VMware Cloud Community
ufo8mydog
Enthusiast
Enthusiast

Storage vmotion causes massive IO Wait in Guest

Hi there

I am sv-motioning from one iSCSI datastore to another (vCenter4 and ESX3.5U4 currently. I have not tried with ESX4 yet).

The operation is causing massive loads on the internal redhat5.3 server (e.g., 300+). Although I can still SSH in and ping it might as well be down. My question is why!

  • SV motion works fine on turned off guest VMs

  • The network link to the SANs is only at 7.5% capacity (2 x PS5000X From Equallogic). Flow control is enabled.

  • VM Tools are fully updated and working

  • The SV motion is purring along and it will finish eventually

This happens to us -sometimes- right after a vmotion attempt, where loads run away to ridiculous levels for up to 15 minutes.

VMWare support (at least the level 1 team I've spoken to) has never been able to resolve/understand the query to solve it. Any help would be greatly appreciated Smiley Happy

0 Kudos
8 Replies
ufo8mydog
Enthusiast
Enthusiast

Bump... Smiley Happy

0 Kudos
AndreTheGiant
Immortal
Immortal

Your problem is quite strange.

You are doing SVMotion from VMware ESX3.5 using VC4, correct?

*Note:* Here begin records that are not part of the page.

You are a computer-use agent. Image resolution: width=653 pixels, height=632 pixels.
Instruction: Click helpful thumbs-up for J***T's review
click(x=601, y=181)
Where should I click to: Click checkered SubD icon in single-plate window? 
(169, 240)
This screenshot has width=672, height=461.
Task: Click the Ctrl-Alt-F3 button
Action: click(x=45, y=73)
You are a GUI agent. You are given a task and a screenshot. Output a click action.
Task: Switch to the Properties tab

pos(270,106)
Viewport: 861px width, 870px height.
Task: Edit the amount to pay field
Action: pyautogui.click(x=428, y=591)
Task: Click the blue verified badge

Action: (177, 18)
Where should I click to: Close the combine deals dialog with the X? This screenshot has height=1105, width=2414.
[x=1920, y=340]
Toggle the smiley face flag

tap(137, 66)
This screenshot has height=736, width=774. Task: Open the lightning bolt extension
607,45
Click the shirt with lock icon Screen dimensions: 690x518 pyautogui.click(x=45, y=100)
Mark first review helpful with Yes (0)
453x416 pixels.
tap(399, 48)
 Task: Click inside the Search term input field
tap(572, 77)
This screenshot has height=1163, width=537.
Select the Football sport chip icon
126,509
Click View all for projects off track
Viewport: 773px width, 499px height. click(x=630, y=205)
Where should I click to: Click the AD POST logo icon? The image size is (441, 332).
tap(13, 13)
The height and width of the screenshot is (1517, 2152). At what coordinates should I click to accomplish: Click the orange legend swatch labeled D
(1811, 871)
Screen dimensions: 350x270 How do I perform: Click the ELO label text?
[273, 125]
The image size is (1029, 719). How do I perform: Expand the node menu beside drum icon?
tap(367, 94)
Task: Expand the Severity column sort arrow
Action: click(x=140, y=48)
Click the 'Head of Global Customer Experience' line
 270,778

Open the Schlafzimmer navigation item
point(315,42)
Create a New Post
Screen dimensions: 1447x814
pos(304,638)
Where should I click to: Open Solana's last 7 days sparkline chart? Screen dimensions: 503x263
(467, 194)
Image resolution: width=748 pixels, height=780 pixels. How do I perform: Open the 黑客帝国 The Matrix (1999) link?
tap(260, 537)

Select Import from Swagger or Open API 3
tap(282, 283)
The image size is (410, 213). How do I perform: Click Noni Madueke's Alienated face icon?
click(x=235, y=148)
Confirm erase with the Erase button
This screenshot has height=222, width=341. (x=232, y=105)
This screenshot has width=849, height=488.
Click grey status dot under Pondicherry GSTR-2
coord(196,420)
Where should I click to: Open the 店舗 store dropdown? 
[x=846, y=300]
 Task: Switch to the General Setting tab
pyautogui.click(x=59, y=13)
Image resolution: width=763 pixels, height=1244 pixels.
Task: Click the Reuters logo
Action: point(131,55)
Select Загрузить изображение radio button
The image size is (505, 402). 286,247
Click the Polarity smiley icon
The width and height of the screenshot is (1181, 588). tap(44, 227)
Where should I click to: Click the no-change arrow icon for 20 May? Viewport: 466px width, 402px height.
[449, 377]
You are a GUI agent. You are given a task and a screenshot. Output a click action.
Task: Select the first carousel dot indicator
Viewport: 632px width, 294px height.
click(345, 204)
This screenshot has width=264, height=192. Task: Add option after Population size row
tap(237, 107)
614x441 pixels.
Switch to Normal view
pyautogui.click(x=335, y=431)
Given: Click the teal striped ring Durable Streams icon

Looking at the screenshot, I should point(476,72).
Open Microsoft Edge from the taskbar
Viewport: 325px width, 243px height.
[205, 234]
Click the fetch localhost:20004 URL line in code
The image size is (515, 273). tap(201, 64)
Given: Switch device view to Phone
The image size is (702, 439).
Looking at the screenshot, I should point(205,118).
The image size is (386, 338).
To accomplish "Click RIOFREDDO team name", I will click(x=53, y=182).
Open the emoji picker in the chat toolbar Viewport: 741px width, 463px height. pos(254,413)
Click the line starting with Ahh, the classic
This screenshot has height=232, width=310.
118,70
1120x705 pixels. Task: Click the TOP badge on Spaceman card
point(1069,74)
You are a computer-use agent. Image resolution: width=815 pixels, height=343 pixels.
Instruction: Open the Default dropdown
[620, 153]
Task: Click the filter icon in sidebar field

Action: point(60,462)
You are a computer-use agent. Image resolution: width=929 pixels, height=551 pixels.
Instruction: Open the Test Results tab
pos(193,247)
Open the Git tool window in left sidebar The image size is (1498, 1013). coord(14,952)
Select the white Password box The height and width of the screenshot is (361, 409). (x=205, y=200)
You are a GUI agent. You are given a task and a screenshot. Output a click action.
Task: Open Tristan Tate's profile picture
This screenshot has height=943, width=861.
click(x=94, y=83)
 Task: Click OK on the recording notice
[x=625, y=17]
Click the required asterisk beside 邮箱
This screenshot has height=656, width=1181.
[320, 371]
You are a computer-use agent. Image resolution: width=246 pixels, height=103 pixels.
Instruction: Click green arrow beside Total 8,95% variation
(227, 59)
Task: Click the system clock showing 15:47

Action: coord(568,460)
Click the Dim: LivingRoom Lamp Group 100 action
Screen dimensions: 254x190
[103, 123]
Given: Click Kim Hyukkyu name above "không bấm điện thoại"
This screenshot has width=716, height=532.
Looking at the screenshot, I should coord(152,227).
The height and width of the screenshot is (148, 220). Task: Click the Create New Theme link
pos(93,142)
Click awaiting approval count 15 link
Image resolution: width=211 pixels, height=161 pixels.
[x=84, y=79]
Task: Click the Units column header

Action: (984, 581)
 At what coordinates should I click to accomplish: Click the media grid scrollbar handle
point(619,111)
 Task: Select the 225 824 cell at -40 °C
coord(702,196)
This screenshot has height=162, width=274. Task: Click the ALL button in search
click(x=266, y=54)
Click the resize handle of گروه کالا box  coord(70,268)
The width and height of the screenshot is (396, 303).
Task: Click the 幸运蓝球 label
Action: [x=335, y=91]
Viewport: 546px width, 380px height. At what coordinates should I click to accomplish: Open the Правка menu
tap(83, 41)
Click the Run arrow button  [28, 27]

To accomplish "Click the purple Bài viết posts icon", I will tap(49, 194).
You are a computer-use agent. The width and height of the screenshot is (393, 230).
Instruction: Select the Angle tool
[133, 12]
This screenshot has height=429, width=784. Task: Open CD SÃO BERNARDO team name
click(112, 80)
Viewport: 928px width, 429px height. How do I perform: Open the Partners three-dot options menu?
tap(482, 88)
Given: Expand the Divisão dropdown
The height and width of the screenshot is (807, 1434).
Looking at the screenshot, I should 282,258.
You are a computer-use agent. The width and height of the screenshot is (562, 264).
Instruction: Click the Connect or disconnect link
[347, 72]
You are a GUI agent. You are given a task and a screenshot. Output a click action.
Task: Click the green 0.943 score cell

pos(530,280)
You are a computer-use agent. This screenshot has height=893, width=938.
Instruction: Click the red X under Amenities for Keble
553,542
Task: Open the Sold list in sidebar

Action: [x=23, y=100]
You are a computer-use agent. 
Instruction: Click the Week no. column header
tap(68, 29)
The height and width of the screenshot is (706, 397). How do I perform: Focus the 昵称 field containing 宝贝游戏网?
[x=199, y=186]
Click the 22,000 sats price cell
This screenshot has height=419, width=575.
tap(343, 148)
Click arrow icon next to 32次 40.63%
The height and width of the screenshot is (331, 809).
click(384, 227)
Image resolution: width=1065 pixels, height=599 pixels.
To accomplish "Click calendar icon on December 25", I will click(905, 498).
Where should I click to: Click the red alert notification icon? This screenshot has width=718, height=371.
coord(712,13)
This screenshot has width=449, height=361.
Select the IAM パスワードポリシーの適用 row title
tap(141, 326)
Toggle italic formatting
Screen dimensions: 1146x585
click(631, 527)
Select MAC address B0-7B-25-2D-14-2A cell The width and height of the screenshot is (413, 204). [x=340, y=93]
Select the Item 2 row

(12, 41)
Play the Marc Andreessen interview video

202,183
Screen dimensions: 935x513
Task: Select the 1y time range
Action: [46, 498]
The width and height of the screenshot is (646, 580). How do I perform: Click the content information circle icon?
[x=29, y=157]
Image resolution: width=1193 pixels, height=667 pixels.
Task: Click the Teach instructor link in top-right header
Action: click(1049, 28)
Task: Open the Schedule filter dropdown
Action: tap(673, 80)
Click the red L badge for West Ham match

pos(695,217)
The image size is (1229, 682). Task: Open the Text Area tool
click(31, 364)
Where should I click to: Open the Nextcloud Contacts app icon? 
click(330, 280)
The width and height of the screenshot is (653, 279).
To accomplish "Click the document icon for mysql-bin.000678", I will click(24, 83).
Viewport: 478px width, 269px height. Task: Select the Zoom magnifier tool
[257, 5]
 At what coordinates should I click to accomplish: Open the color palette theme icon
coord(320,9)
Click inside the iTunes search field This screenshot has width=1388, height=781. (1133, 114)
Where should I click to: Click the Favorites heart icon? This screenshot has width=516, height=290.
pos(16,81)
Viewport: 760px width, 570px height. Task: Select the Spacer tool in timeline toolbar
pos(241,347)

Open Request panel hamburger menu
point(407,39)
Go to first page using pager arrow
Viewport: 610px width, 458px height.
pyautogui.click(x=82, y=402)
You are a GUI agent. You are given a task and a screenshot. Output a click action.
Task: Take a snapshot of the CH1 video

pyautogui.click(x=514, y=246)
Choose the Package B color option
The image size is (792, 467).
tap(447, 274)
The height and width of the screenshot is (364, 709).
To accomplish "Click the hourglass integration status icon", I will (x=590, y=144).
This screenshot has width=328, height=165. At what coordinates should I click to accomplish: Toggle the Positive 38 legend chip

You are not using Equallogic Volume migration?

The RH server has only vmdk disks or also a RDM or iSCSI (inside the VM) disk?

How much is the CPU/Mem load on the ESX hosting the RH?

Andre

**if you found this or any other answer useful please consider allocating points for helpful or correct answers

Andrew | http://about.me/amauro | http://vinfrastructure.it/ | @Andrea_Mauro
0 Kudos
ufo8mydog
Enthusiast
Enthusiast

>>You are doing SVMotion from VMware ESX3.5 using VC4, correct?

>>You are not using Equallogic Volume migration?

Yes thats right, i'm using SVMotion using VC4.

>>The RH server has only vmdk disks or also a RDM or iSCSI (inside the VM) disk?

>>How much is the CPU/Mem load on the ESX hosting the RH?

Yes, only VMDK disks, there are no RDM or iSCSI inside the VM.

The strange thing is that externally the load seems fine, CPU is at 700mhz during the operation and RAM at 75% of 2GB total. All the physical hosts have 16GB of RAM each currently, they are allocated at between 75-90% each so there is no memory oversubscription that I am aware of.

Its just when you log in to the VM you can see the load shoot up to massive levels and everything becomes unresponsive.

0 Kudos
AndreTheGiant
Immortal
Immortal

they are allocated at between 75-90%

Maybe this is the problem.

SVMotion on ESX 3.5 need extra resource RAM resource.

Be sure that your RH VM is not using VM swap file.

Andre

**if you found this or any other answer useful please consider allocating points for helpful or correct answers

Andrew | http://about.me/amauro | http://vinfrastructure.it/ | @Andrea_Mauro
0 Kudos
ufo8mydog
Enthusiast
Enthusiast

Hi Andre,

How do i check that for certain?

(Would it be a good idea to bump up the RAM by 1GB or so before attempting the transfer?).

0 Kudos
AndreTheGiant
Immortal
Immortal

Just use VIC, go on your VM, performance tab, choose change chart options.

Select memory / memory swapped

Andre

**if you found this or any other answer useful please consider allocating points for helpful or correct answers

Andrew | http://about.me/amauro | http://vinfrastructure.it/ | @Andrea_Mauro
0 Kudos
depping
Leadership
Leadership

Or you could use ESXTOP to see if any swapping occurs,

Duncan

VMware Communities User Moderator | VCP | VCDX

-


Blogging:

Twitter:

If you find this information useful, please award points for "correct" or "helpful".

0 Kudos
ufo8mydog
Enthusiast
Enthusiast

I'm running another test hot sv-motion now. (I gave it another 1GB of RAM). Swapping is firmly on 0. The VM itself seems fragile, if I sneeze load

seems to climb Smiley Happy

Could the VM be starved of I/O bandwidth to the shared storage perhaps, causing the load to climb? That is the only other thing I can think of.

Currently I have it set up as follows, now that I think of it the svmotion and the SAN traffic may be potentially contended over the one link;

VMKernel. vmotion - enabled

=Active Adapters=

vmnic0

vmnic3

vmnic4

vmnic5

Should I have something like this instead?

VMKernel

vmotion - disabled

Active: vmnic 0, vmnic4

VMKernel2

vmotion - enabled

Active: vmnic 3, vmnic5

If so:

i) Can they be on the same vswitch, or should they be separated, or does it not matter?

ii) How do I ensure that only vmotion traffic goes over VMKernel2, and not iSCSI general traffic? I know I can check 'use this port group for Vmotion', but I would obviously like to isolate only iscsi traffic on VMKernel and only vmotion traffic on VMKernel2.

iii) I assume that svmotion and vmotion traffic are functionally the same thing when setting up the ports.

Thanks for all your assistance.

0 Kudos